■ **Passage**:
==================================================

The District of New Hampshire offers a database of opinions issued from 1999 to present. For a more detailed search, enter a keyword or case number in the search box above.

In re Arsenault, 318 B.R. 616 (Bankr. D.N.H. 2004) (overruling the Chapter 7 trustee’s objection to the debtor’s claim of exemption under RSA 281-A:52 in a worker’s compensation settlement award that had been placed prepetition into a Totten trust account within the meaning of RSA 384-D:1(I) for the benefit of the debtor’s son because the award was property of the bankruptcy estate under 11 U.S.C. § 541 and therefore had not been transferred within the meaning of 11 U.S.C. § 101(54)).

Cohen Steel Supply, Inc. v. Fagnant (In re Fagnant), 2004 BNH 027 (determining reasonable expenses, including attorneys' fees, under the lodestar method, as a sanction against the Defendant's counsel under FRCP 37(c) due to a failure comply with FRCP 26(e)(1)). 

Dahar v. Jackson (In re Jackson), 318 B.R. 5 (Bankr. D.N.H. 2004) (holding property transfers constructively fraudulent under NH RSA 545-A:(4)(I)(b)(1) and 11 U.S.C. § 544(b) and entering a money judgment against the defendant transferee after an equitable adjustment under NH RSA 545-A:8(III) and denying the trustee’s complaint alleging actual fraud in estate planning transfers under NH RSA 545-A:4(I)(a) and (b)(2), as well as denying a fraudulent transfer claim under 11 U.S.C. § 548), aff’d, Civ. No. 05-cv-186-JD (D.N.H. Oct. 6, 2005), aff’d, 459 F.3d 117 (1st Cir. 2006).

Smith v. Daigle-Guluzian (In re Guluzian), 2004 BNH 025 (granting chapter 7 trustee’s motion for summary judgment on the grounds that future Massachusetts lottery prize payments are property of the estate, defendant does not have a valid secured claim against such lottery payments and status of prepetition receipt of one such payment was a preferential transfer, but denying summary judgment on defendant’s affirmative defense to the preference claim under 11 U.S.C. § 547(c)(2)).

==================================================

■ **Collected data**:
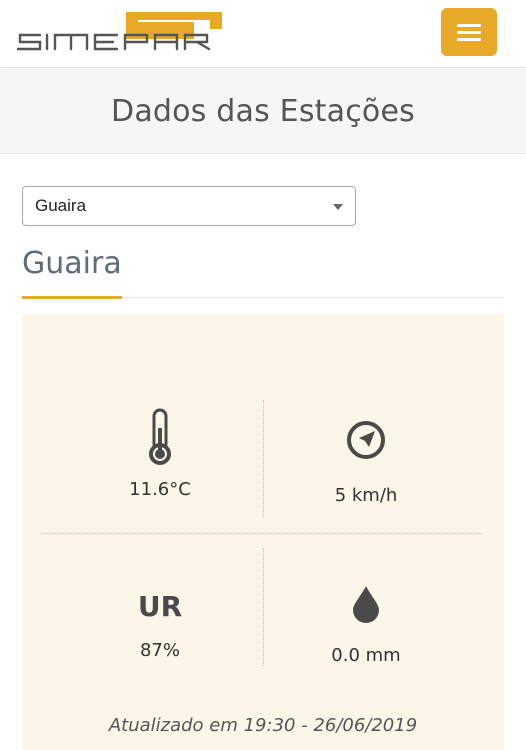  Describe the element at coordinates (160, 650) in the screenshot. I see `humidity-value: 87%` at that location.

==================================================

■ **Task item A**: Retype the New Hampshire bankruptcy opinions list word for word, starting at "Cohen Steel Supply, Inc." and ending at "with FRCP 26(e)(1)).".
■ **Task item B**: Extend the New Hampshire bankruptcy opinions list past its final entry.

■ **Written answer A**:
Cohen Steel Supply, Inc. v. Fagnant (In re Fagnant), 2004 BNH 027 (determining reasonable expenses, including attorneys' fees, under the lodestar method, as a sanction against the Defendant's counsel under FRCP 37(c) due to a failure comply with FRCP 26(e)(1)).

■ **Written answer B**:
Clarkeies Market, L.L.C. v. Estate of Kelley (In re Clarkeies Market, L.L.C.), 2004 BNH 024 (granting in part and denying in part defendants’ motion for summary judgment on the grounds that (1) two defendants did not execute any covenant not to compete and therefore could not be found liable as a matter of law for any breach of such covenant, and (2) the terms of the covenant not to compete executed by a third defendant did not require the debtor to prove actual competition between two retail grocery stores and a trial was necessary to determine whether there was an actual breach of the covenant not to compete and the available remedies for such a breach).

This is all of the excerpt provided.